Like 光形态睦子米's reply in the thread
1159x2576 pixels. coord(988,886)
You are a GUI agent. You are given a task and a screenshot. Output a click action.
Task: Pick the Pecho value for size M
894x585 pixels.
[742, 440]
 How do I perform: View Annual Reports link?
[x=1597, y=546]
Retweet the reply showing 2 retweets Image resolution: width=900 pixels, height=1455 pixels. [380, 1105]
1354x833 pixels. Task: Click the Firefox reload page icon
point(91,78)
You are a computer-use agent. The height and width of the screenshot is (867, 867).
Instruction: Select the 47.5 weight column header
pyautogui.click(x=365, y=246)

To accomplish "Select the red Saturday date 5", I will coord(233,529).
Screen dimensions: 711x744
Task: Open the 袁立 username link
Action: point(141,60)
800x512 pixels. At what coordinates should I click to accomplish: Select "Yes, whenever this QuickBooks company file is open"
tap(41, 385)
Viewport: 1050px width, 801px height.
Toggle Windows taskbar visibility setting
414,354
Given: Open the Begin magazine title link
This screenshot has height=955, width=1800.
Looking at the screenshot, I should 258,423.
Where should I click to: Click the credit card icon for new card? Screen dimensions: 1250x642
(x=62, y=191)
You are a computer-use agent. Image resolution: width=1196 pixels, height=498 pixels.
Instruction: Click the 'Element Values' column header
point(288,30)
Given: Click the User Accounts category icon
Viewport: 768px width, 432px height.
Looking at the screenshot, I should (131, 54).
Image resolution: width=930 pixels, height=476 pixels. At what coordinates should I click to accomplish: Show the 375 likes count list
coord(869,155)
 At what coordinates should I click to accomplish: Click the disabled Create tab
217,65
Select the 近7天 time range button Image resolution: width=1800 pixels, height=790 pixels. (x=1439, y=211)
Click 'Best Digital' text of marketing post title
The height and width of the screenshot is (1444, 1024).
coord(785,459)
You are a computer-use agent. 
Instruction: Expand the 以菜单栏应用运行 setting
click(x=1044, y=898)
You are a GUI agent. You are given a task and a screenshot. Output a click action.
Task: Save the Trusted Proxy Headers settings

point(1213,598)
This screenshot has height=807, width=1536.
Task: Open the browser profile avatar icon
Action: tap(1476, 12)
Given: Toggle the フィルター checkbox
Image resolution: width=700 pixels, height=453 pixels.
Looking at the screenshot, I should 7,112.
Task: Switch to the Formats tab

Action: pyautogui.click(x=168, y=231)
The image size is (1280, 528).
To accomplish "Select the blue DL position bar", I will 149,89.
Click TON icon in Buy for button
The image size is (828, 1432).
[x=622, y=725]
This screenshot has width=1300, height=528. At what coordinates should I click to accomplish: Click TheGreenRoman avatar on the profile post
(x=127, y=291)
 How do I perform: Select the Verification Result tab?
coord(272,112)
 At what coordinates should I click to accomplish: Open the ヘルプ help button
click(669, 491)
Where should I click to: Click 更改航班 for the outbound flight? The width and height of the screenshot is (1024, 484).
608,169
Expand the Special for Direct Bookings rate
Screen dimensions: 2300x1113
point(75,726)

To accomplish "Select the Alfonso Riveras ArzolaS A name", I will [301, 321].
================
### [WHAT NEEDS TO BE DONE]
Retype exactly the lines of the data above, starting at its first line and finishing with the line that has "Retweet the reply" in it.

### [YOUR SOLUTION]
Like 光形态睦子米's reply in the thread
1159x2576 pixels. coord(988,886)
You are a GUI agent. You are given a task and a screenshot. Output a click action.
Task: Pick the Pecho value for size M
894x585 pixels.
[742, 440]
 How do I perform: View Annual Reports link?
[x=1597, y=546]
Retweet the reply showing 2 retweets Image resolution: width=900 pixels, height=1455 pixels. [380, 1105]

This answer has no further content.